Comparison Table

Agreements
Argentina was the first Latin American country to formalize relations with the EU under a 3rd generation cooperation agreement. The Framework Trade and Economic Co-operation Agreement between the EU and Argentina entered into force in 1990 and includes two recurrent principles of their cooperation: the strengthening of democracy and human rights, as well as regional integration. An EU-Argentina Joint Commission has also been established. A number of sectoral agreements were established in the 1990s. The main focuses of cooperation are education and training; economic competitiveness; capacity‑building in the public and academic sectors.

Argentina is part of the EU's negotiating with the regional bloc Mercosur for a free trade agreement which will form the back bone of EU-Latin American relations. However, during the 2000s and early 2010s the Kirchner administration developed a protectionist policy and stalled negotiations for a free trade agreement. Mauricio Macri restarted the process in his first months as president.
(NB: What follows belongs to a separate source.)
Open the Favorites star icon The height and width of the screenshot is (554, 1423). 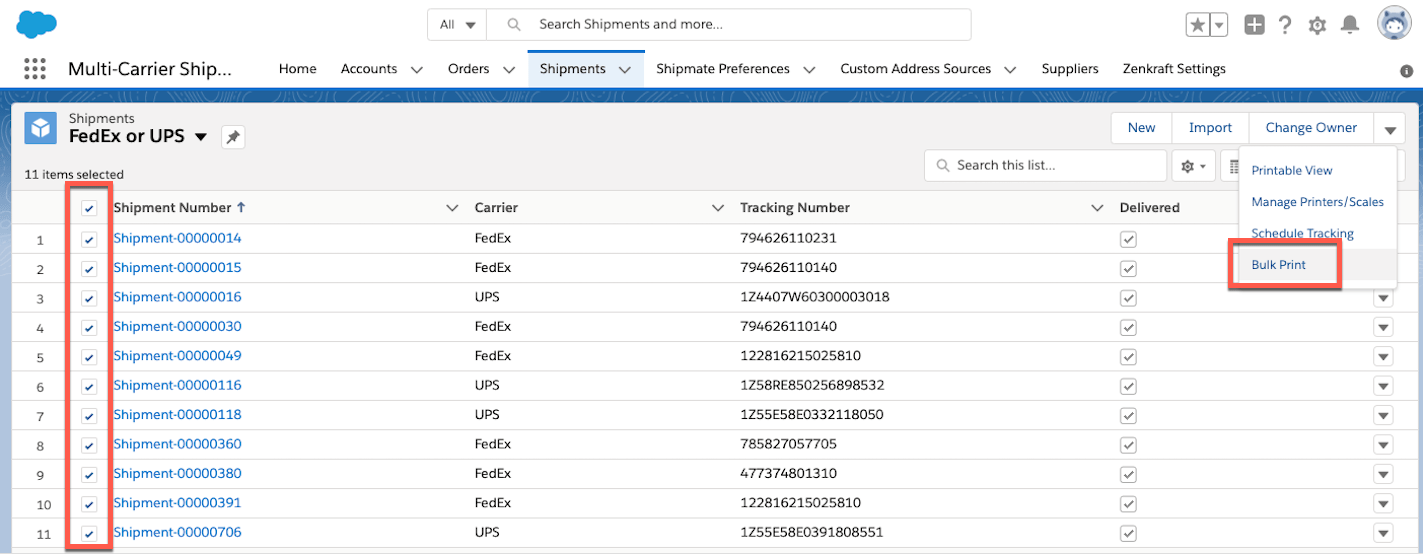1197,25
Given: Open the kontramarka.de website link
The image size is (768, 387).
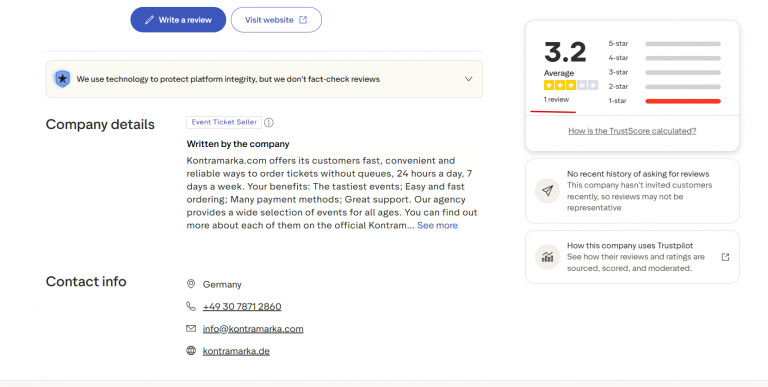Looking at the screenshot, I should [236, 351].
In 2016, the French government has asked to delay negotiations for a free trade agreement to carry an impact study, which was supported by several European countries. Others like Spain and Italy have asked for immediate negotiations.

Trade

The EU is Argentina's second largest export market (after Brazil). Argentina's exports to the EU are mainly agricultural and other primary goods. The EU exports less goods to Argentina in return (giving the EU a deficit of €3.4 billion) but has a surplus in services of €0.4 billion. The EU is also Argentina's biggest foreign investor, accounting for half of Argentina's foreign direct investment (FDI).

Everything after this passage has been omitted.